The statutory substitution scheme can be found in Article 7:307 of the Dutch Civil Code (Burgerlijk Wetboek). This is important because it limits the regulation to leases of business premises. In other leases, such as rental agreements involving residential or office space, a tenant cannot invoke the statutory substitution regulation.

Briefly, the law stipulates that there must be:

  1. a transfer of the business conducted in the leased property, and
  2. a major interest of the lessee, and
  3. sufficient safeguards for compliance with the lease and proper business operations by the new lessee.

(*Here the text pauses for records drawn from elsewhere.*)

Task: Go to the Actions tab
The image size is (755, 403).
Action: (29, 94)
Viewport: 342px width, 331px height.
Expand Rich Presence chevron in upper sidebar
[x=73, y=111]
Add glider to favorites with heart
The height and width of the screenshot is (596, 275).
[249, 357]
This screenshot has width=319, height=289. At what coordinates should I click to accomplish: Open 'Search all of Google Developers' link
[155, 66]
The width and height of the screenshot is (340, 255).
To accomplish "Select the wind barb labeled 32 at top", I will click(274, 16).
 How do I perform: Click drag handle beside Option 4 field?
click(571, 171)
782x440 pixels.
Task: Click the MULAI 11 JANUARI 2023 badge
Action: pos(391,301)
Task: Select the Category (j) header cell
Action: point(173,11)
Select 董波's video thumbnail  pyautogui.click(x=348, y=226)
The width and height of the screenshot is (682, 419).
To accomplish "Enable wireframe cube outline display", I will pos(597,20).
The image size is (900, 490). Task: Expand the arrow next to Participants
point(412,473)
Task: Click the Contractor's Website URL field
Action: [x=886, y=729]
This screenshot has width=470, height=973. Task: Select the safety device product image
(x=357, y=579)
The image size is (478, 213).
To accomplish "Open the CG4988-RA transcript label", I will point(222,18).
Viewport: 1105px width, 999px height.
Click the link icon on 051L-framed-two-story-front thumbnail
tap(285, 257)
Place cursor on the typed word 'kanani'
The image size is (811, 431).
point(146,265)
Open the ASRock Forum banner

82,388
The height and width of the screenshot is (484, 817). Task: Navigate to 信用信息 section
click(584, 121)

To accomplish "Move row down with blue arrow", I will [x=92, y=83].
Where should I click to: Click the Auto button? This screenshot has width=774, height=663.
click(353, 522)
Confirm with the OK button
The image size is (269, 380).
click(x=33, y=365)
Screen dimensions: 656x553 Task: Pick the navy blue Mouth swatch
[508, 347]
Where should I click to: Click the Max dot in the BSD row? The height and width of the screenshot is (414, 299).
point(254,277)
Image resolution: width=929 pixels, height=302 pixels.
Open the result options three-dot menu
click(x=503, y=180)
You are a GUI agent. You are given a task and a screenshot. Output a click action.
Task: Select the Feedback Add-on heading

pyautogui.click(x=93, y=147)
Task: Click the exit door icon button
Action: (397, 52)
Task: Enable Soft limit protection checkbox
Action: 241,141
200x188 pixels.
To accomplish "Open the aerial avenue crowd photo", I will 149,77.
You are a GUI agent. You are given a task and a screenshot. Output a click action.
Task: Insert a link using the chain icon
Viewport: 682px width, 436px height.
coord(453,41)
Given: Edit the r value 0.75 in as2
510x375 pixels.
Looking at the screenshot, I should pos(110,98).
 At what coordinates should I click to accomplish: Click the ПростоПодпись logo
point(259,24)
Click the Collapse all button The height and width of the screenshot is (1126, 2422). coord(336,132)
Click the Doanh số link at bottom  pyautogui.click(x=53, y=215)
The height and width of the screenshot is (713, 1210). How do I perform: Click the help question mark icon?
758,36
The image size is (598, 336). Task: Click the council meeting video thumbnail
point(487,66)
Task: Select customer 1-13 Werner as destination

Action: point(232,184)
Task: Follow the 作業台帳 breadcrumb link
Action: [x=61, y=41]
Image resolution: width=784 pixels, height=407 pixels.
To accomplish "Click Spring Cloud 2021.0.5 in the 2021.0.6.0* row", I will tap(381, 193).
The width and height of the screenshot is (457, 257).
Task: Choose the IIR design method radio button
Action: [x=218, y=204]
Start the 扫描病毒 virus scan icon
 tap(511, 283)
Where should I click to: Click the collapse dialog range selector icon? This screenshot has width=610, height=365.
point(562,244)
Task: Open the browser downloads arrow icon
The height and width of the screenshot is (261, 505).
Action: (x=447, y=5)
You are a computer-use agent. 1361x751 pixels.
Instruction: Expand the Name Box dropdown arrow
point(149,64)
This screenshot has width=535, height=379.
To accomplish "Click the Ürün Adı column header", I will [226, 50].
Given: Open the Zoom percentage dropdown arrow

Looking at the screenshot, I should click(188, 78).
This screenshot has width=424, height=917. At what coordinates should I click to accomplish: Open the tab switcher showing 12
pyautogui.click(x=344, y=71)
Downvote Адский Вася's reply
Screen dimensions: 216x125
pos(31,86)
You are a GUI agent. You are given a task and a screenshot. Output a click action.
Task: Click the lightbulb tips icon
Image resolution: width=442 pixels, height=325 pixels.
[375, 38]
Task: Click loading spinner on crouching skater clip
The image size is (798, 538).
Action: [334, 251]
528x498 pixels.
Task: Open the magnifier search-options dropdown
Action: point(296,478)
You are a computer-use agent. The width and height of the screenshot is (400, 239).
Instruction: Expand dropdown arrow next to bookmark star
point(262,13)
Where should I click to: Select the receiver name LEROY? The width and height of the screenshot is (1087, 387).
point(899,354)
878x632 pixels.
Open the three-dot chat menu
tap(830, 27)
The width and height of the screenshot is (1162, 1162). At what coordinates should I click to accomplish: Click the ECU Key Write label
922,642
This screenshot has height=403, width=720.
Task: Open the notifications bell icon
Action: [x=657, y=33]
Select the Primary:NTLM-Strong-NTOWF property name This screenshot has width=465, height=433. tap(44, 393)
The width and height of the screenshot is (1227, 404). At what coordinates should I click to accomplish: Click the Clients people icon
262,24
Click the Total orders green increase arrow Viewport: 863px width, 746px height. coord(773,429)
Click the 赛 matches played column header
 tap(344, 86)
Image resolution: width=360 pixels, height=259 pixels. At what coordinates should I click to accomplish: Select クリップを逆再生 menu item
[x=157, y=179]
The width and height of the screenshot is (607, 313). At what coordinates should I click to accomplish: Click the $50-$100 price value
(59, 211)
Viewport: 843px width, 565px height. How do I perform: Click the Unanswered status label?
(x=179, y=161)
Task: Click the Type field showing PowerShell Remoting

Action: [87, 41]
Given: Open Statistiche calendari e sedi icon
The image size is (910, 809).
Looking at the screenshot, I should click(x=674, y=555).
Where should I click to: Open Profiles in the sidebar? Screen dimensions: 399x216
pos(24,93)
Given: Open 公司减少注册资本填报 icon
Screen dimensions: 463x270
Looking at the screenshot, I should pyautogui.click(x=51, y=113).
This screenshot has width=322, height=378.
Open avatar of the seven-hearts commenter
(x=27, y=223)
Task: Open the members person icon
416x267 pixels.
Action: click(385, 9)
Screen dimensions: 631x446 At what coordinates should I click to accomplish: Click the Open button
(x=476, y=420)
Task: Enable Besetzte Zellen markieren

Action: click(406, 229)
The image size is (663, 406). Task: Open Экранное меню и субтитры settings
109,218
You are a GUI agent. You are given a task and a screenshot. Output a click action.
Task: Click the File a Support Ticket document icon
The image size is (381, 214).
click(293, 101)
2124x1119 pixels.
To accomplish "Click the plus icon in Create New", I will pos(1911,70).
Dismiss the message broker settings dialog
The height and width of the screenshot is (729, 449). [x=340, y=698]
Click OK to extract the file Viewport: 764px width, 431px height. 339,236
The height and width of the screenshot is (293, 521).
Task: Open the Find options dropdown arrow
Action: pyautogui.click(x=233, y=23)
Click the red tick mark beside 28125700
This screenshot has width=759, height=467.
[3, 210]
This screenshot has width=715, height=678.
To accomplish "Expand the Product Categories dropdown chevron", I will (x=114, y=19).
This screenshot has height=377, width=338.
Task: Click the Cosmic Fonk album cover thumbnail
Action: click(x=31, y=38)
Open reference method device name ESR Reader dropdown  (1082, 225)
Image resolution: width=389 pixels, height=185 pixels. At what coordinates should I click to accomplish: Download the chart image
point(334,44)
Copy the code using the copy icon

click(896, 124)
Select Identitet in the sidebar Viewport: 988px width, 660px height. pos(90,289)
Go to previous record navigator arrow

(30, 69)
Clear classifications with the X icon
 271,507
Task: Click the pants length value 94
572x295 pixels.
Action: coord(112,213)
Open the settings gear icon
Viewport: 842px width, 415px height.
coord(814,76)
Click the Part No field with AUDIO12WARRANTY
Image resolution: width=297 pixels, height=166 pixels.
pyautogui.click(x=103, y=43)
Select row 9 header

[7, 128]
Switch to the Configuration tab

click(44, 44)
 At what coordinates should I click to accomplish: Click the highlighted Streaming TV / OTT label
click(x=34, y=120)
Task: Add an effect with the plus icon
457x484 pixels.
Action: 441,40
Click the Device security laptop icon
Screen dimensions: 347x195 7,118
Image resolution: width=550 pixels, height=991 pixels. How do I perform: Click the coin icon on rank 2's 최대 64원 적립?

If these three requirements are met, the court balances the interests of the lessee and the lessor. The lessee will then either be authorised or not be authorised to substitute the third party as the new lessee.

Actual business transfer

The new lessee is not required to continue to operate exactly the same business. For example, a change in the sales formula and/or purchasing organisation does not necessarily prevent a substitution. But ultimately there must be a business transfer. Indications of this include the transfer of staff, stocks, inventory, suppliers and service contracts. In order to realise a substitution, it is important that its transfer is properly included in the purchase agreement. In practice, things go wrong on this issue quite frequently.

Major interest

The second requirement is that the lessee must have a major interest. That interest may be purely financial in nature, such as to provide for a pension or because a business is loss-making.

Sufficient safeguards

For a successful claim for substitution, the lessee will also have to prove that the new lessee offers sufficient guarantees for compliance with the lease and that it will conduct business properly. When assessing this, the court particularly considers the financial stability of the new lessee as well as whether it has any collateral and a business plan.

Balancing of interests

If the statutory requirements are met, the court is left to balance the interests. This involves balancing the interests of the lessor and the incumbent lessee.

In conclusion

The substitution scheme puts the lessee in a strong position if it wants to sell its business. However, the lessor does not simply have to accept a proposed substitution. Such requests from lessees are usually subject to considerable scrutiny and there is always the issue of whether all legal requirements have been met. The provision of additional security may also be enforced. In other words, lessors are certainly not powerless.

Are you faced with a request for substitution? Or do you want to transfer the lease to a third party because of the sale of your business? If so, please feel free to contact me or one of the other specialists at GMW advocaten to discuss your options.

Glenn Kerver

Glenn Kerver

Lawyer/partner

‘Quick to the Core and Focused on the Solution’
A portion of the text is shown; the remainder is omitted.